Attendees will have the opportunity to engage with the highest caliber of VR production without compromising safety––the event will be hosted in the Fields Ballroom, where all gear will be fully sanitized after socially distanced participants enjoy their one-hour slot. There will be 39 different VR experiences to choose from, hand selected by the exhibition's programmers, which draw from 44 artists and 24 countries. Some are the product of veteran creators. Others come from rising talent in the field.

Here are five selections to watch for, whether you are interested in the brainchild of a Marvel Cinematic Universe mastermind or a highly stylized nonverbal take on the art of documentary.

Baba Yaga

You are in good hands with two virtual reality powerhouses––Eric Darnell is the award-winning director behind multiple DreamWorks Animation blockbusters, and Mathias Chelebourg is a filmmaker and screenwriter who was recently nominated for a Best Immersive Experience award at the Tribeca Film Festival. The duo have come together to produce Baba Yaga, an animated film voiced by Star Wars alum Daisy Ridley. Follow her into the woods to explore an ethereal world of witches, spells and mystical forces.

Gnomes & Goblins

Filmmakers Jon Favreau and Jake Rowell have covered just about every corner of the fantasy universe. Favreau's credits include the Iron Man franchise, The Lion King and The Mandalorian, while Rowell has worked to craft video game classics such as Final Fantasy and Call of Duty. The two have collaborated on Gnomes & Goblins for the exhibition, an interactive, story-driven game that brings the viewer into an alternate universe where––you guessed it––gnomes and goblins run wild.
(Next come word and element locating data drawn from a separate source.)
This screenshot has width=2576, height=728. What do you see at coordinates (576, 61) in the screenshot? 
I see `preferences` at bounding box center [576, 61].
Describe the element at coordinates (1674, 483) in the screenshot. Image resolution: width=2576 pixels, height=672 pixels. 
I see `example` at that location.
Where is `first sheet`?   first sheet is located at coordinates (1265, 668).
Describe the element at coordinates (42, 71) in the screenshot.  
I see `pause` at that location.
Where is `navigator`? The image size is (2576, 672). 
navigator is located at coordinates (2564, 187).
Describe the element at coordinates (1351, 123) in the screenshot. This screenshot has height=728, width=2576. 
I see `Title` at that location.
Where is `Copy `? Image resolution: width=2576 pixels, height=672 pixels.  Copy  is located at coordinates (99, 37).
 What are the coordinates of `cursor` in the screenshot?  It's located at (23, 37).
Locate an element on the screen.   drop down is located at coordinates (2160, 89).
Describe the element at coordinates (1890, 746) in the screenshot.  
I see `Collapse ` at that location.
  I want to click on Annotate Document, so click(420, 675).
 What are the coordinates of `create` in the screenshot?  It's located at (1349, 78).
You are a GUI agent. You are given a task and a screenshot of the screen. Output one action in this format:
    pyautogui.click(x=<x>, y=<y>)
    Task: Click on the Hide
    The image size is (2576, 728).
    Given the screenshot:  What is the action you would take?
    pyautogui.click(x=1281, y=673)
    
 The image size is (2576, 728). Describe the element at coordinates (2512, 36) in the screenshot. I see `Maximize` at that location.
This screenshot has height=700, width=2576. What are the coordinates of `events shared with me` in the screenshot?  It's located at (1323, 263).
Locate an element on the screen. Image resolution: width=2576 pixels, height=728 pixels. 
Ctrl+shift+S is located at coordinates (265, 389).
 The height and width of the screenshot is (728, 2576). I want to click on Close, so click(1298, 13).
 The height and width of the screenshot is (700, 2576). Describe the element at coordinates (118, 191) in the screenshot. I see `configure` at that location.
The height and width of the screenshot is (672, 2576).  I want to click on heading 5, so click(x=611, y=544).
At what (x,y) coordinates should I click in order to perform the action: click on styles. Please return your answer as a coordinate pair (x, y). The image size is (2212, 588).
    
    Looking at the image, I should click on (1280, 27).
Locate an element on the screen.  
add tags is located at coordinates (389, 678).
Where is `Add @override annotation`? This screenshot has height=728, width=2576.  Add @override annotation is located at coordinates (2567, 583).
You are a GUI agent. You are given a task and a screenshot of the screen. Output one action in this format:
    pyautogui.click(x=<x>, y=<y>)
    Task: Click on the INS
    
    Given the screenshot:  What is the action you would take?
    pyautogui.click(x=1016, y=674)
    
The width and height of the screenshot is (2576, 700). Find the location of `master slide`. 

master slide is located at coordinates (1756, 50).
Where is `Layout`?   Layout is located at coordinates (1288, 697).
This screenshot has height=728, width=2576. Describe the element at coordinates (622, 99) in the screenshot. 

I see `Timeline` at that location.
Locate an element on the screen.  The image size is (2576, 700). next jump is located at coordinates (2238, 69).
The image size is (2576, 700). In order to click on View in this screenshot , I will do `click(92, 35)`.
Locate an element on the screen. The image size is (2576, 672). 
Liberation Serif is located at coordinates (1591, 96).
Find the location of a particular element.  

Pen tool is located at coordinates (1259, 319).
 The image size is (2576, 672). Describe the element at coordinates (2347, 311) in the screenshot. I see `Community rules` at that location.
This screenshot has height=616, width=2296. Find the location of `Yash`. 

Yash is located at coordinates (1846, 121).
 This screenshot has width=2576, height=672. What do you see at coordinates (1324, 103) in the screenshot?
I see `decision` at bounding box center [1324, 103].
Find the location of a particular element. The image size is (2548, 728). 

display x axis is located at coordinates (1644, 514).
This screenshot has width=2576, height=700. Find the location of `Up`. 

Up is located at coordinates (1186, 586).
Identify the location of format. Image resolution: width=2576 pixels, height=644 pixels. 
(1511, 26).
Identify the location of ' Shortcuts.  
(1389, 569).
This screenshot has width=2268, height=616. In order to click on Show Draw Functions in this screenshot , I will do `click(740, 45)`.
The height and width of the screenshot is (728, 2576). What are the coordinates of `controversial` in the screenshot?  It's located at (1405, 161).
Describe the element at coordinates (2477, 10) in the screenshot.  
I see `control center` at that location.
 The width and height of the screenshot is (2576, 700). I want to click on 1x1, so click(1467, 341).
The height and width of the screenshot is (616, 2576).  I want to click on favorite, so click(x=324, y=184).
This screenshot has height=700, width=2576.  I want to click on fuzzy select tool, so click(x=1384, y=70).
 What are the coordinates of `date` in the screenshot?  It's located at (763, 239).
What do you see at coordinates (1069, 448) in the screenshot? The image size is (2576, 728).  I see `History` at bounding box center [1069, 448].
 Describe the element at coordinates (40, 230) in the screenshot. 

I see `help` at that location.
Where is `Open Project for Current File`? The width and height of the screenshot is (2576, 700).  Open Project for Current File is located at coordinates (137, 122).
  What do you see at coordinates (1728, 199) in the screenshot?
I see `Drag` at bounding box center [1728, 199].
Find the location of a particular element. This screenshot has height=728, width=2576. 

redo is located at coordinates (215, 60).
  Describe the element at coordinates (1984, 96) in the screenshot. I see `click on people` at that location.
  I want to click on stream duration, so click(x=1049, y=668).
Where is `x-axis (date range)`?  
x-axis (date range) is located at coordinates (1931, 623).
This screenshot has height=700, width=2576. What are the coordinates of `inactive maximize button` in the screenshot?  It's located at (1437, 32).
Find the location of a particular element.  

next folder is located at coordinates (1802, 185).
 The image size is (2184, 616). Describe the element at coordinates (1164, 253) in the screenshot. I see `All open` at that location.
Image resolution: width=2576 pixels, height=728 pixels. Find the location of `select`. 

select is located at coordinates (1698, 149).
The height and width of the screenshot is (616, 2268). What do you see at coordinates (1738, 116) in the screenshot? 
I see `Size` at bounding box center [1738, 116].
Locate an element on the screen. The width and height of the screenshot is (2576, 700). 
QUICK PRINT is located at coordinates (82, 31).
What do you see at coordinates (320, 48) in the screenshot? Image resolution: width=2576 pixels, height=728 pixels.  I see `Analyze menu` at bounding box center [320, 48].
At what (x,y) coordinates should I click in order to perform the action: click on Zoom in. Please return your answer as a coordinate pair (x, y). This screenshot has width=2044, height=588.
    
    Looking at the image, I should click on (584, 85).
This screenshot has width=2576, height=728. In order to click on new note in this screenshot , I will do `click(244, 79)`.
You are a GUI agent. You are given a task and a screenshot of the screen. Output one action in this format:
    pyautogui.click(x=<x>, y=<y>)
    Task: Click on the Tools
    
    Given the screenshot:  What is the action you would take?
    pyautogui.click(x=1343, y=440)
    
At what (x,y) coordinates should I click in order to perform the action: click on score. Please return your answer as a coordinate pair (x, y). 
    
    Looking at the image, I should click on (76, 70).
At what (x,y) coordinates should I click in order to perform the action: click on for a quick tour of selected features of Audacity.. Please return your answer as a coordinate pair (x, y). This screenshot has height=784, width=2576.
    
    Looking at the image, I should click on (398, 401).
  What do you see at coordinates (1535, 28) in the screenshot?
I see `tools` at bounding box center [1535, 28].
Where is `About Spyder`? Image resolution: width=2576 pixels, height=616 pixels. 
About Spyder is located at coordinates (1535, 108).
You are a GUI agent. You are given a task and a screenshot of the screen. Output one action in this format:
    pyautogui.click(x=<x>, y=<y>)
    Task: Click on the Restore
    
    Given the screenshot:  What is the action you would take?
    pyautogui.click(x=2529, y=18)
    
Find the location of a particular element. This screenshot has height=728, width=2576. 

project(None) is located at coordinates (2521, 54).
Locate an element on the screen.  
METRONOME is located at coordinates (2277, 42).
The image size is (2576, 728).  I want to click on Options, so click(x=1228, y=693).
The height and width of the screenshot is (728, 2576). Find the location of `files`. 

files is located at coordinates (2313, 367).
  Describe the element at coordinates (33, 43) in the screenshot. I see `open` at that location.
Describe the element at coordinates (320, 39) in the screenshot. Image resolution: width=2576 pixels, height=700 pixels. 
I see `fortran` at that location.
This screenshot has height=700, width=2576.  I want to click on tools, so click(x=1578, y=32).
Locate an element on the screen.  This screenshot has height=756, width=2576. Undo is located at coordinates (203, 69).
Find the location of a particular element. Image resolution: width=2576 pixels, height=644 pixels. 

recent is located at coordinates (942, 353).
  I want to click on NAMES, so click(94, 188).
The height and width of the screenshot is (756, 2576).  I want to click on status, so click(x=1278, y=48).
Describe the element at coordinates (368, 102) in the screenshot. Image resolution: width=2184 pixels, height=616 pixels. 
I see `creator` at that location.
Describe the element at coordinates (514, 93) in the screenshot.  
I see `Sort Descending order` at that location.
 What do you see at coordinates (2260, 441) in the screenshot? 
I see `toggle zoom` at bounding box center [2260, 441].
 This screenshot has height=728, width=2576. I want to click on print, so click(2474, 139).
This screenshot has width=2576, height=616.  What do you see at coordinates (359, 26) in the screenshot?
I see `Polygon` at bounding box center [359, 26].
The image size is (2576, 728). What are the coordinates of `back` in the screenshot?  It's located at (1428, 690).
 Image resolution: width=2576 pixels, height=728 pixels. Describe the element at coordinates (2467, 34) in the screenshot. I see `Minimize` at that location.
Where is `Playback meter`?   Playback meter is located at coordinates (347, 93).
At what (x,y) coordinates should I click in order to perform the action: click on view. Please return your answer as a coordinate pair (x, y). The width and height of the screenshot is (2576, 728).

As the lead character, viewers are submerged into hyperrealistic fantasy, living alongside creatures that could only exist in today's experiential art.

We Live Here

Filmmaker and screenwriter Rose Troche's latest production is We Live Here, an immersive VR experience that seeks to remove the barriers of perspective and expand the bounds of empathy in regards to homelessness. Viewers are introduced to Rockey, a 60-year-old homeless woman who is left with critical choices to make on the day she is instructed by police to leave the park where she lives. Troche's past credits have explored gay life in the 1990s and sexuality in the suburbs, carving out a niche of art that engages the realities of human experience.

Kinshasa Now

Kinshasa Now is Belgian filmmaker Marc-Henri Wajnberg's follow-up to his 2012 feature Kinshasa Kids, a film that explored life in the capital of the Democratic Republic of Congo amidst the separation of families. In the city, 35,000 children have been left by their parents to live on the streets following accusations of witchcraft. Wajnberg's VR film draws viewers to this experience through the lens of a 14-year-old boy, Mika, who must learn to adapt to his circumstances and survive within the brutality of child poverty.


Terrain, the installation created by artist Lily Baldwin, animator Saschka Unseld and filmmaker Kumar Atre, is difficult to describe, which is maybe the point. The audio-visual production is entirely nonverbal, allowing participants to reevaluate the space between the self and the other through our physical––or virtual––bodies. As an alternative to the traditional documentary format, Terrain brings viewers to characters across the globe, using the freedoms of virtual reality to emphasize our interconnectedness in times of isolation.